Otro intento. Una mujer lee acostada sobre el piso. Su cabello extendido simula una alfombra castaño sobre el cojín del sofá donde apoya su cabeza. Un vaso de café humea a su lado. Está descalza. Huele a Joplin a Hendrix, a Bukowski quizás. Él entra a ese otro apartamento. Saluda con un beso. Es mediodía. Ya saben lo que hace el sol en la calle. Coloca la computadora portátil sobre un escritorio ordenado y limpio. Va a la cocina y afila el horno. Pela verduras. Ordena en fila los condimentos. Aseadito todo. Mientras el fuego hace su labor bajo una olla, barre y lampacea. En la sala, van dejando una especie de muñequito de tiza pintado en el piso. Se envalentona amablemente. Dame un ladito para coletear allí. Que fastidio responde la mujer y se levanta.

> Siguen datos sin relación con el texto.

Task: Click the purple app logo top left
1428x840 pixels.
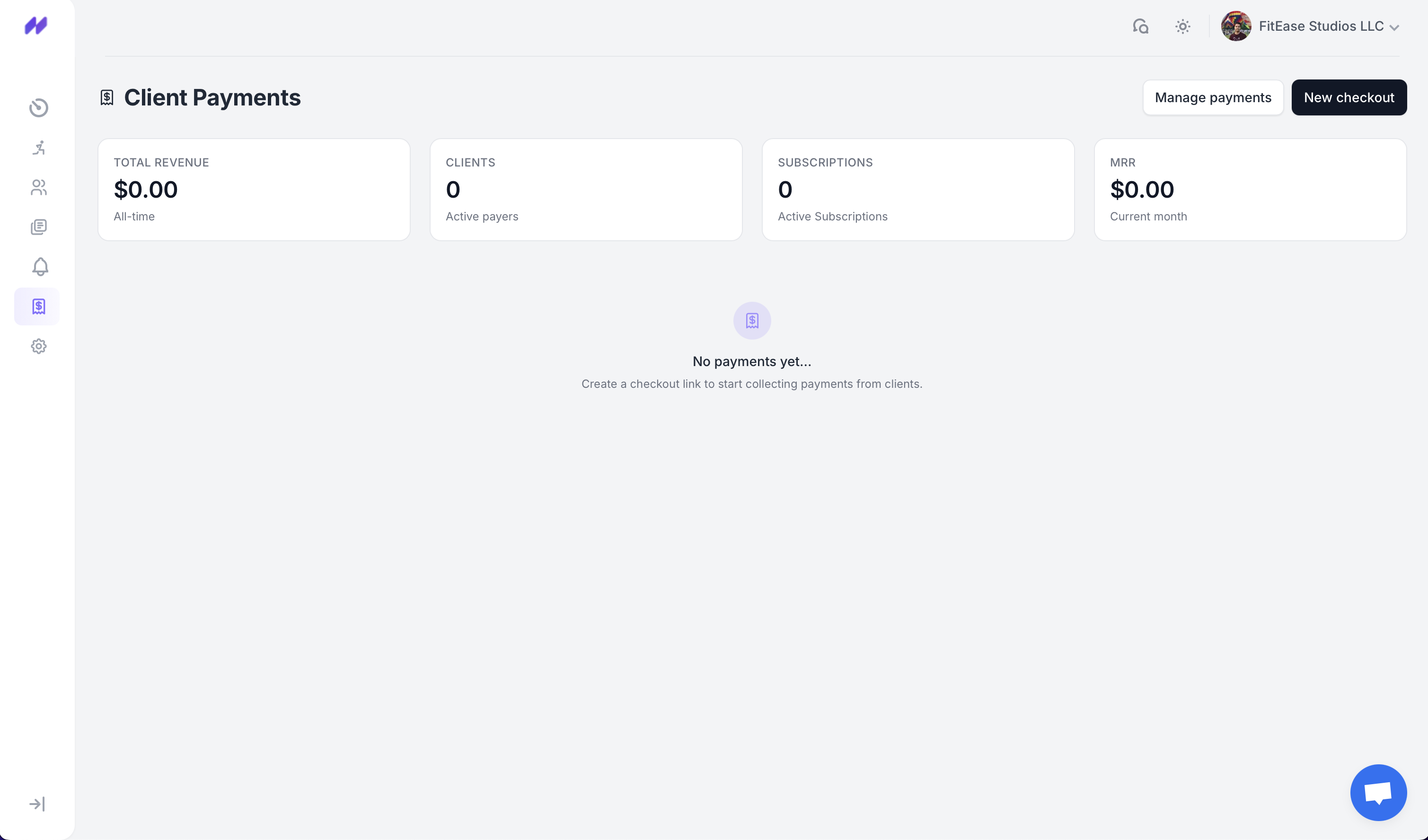Action: [35, 26]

El tilín de los móviles colgados sobre la puerta que da seguro a las habitaciones u oficinas del Pekín, queda atrás. Su propietario más amarillo de lo habitual, oye el discurso planfletario del muchacho hiperquinético que mueve su mano el librito rojo engarzado a los dedos. Le enrostra amablemente al hombre diminuto Las cinco Tesis filosóficas. A nosotros nos envió a almorzar aquí  el gran timonel Mao Tse Tung. Nos dijo que usted era un camarada de confianza. Que no nos cobraría. Somos propulsores de la revolución, por tanto ni pensar que informará a la policía. Y bla, bla, bla. El oriental, preciso, sin inmutarse. Sin dudar, ordena al mesonero. Silvele lo que pilan los señoles, ahola y cuando vuelvan. Inclina su cabeza respetuosamente. Se retira. Seguramente con el pensamiento que le incendia por dentro. Tantos miles de kilómetros recorridos en su huida para escapar del  eructo rojo del gigante dormido. Después en la calle soleada, los muchachos disfrutarán con estruendosas carcajadas la sobremesa de aquel almuerzo agridulce. No volverán al restaurant. Nunca se sabe.

Baja de su auto. Abre la cajuela. Saca su contenido. Otra vez maleteado, botado de tu casa, pregunta el compañero que desde el jardín de su hogar juguetea con los hijos. Lleva una cámara fotográfica. Vengo a que me des un ladito en tu casa. Con su equipaje trae cara de velorio. Su compañero, que no es Douglas blande su máquina fotografiadora. Sabe que no es frecuente ver divorciado por segunda vez a un hombre que aprendió a ser hacendoso y casero. Que limpie. Que planche. Suena un click. Seguramente es el semen que engendrará un retrato, virado al sepia. Nunca se sabe.